#### WHAT THIS EXERCISE ASKS:
a: Using the Minnesota text below, answer the following, one line each:
(i) Up to how many federal agents are involved in Operation Metro Surge?
(ii) How many African countries face total or partial visa restrictions?
(iii) In which area is Minnesota's Somali community mostly concentrated?
b: Translate this sentence from the Minnesota text into French: "ICE agents and others from the Border Patrols have been deployed in Minnesota as part of Operation Metro Surge, the Trump administration’s largest-ever immigration-enforcement operation, involving up to 2,000 federal agents."
c: State whether each statement agrees with the Minnesota text. Give yes or no, followed by the deciding words of the text in quotation marks.
(i) Congresswoman Ilhan Omar is of Somali origin.
(ii) Minnesota's Somali community numbers more than 150,000 people.
(iii) Dr Rashad Shabazz is a specialist in political science.

#### TEXT BLOCK:
06/02/2026

WITH MINNESOTANS

 

This week, in my podcast:


Interview with Dr Rashad Shabazz, a specialist in human geography, on the line from the US, on his research on Minneapolis.


As the agents from the agency known as Immigration and Customs Enforcement - or ICE - are under scrutiny after increasing violence and the death of two civilians in January in the city of Minneapolis in Minnesota, in the North of the country; Renée Gould and Alex Pretti, some courageous people are trying to fight again this brutality, and its signalling of a terrible ending for the rule of law and people’s freedoms.

ICE agents and others from the Border Patrols have been deployed in Minnesota as part of Operation Metro Surge, the Trump administration’s largest-ever immigration-enforcement operation, involving up to 2,000 federal agents.

The administration has as its main target recent immigrants from South America and from
Africa, and has publicly targeted the people of Somali origin in the state.

It has also suspended immigrant visas to the US, a policy that has disproportionately affected African countries – 39 in total, which face either total or partial visa restrictions.

Minnesota is the home of the largest Somali community in the USA - between 80,000 and 100 000 - and one of the biggest outside Africa (with communities in the UK and Canada). And it is mostly concentrated in the Twin Cities area, between Minneapolis and Saint Paul.

Minnesota Democratic Congresswoman Ilhan Omar, who’s Somali herself, was also attacked the last week of January by a man who rushed to the podium she was speaking from and sprayed an unknown substance at her.

#### INFORMATION PROVIDED:

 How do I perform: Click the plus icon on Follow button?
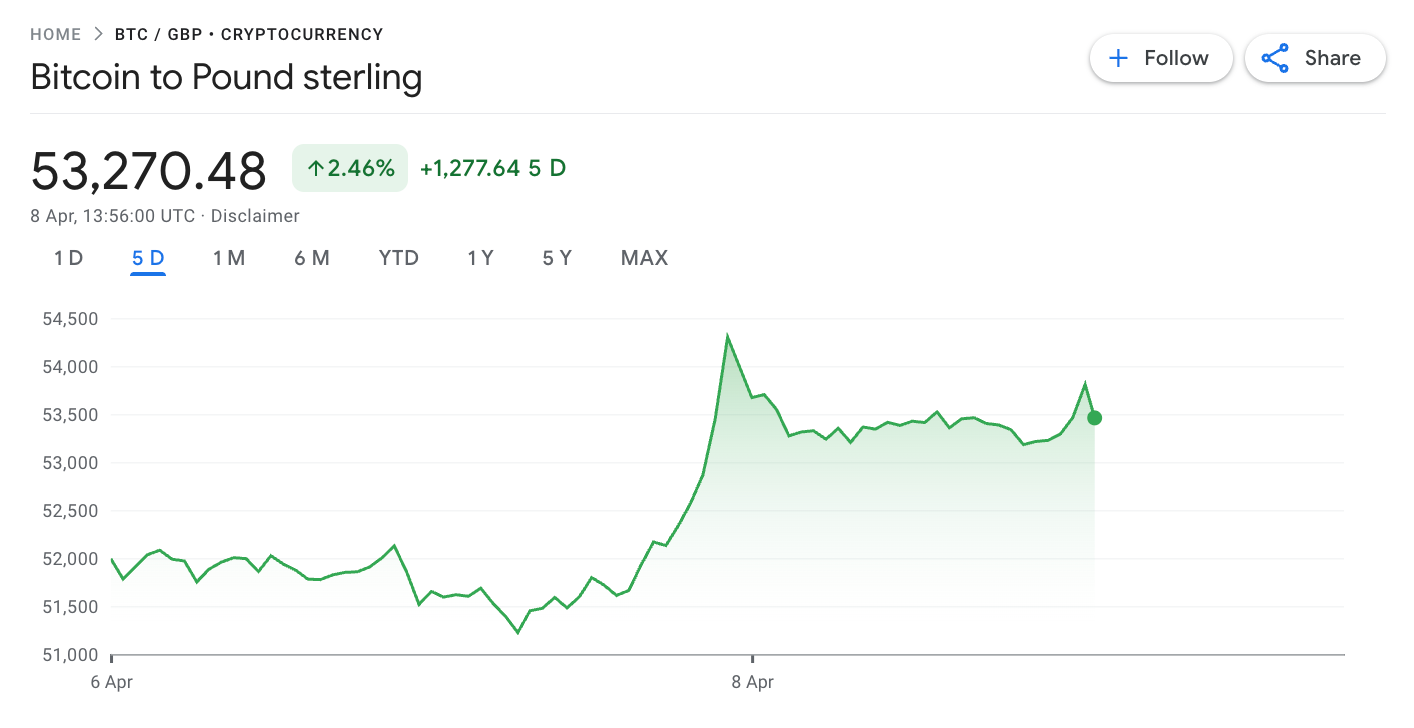click(1119, 58)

#### ANSWERS IN ORDER:
a:
(i) Up to 2,000 federal agents.
(ii) 39 African countries.
(iii) The Twin Cities area, between Minneapolis and Saint Paul.

b: Des agents de l'ICE et d'autres membres des patrouilles frontalières ont été déployés dans le Minnesota dans le cadre de l'opération Metro Surge, la plus grande opération de contrôle de l'immigration jamais menée par l'administration Trump, mobilisant jusqu'à 2 000 agents fédéraux.

c:
(i) Yes: "who’s Somali herself"
(ii) No: "between 80,000 and 100 000"
(iii) No: "a specialist in human geography"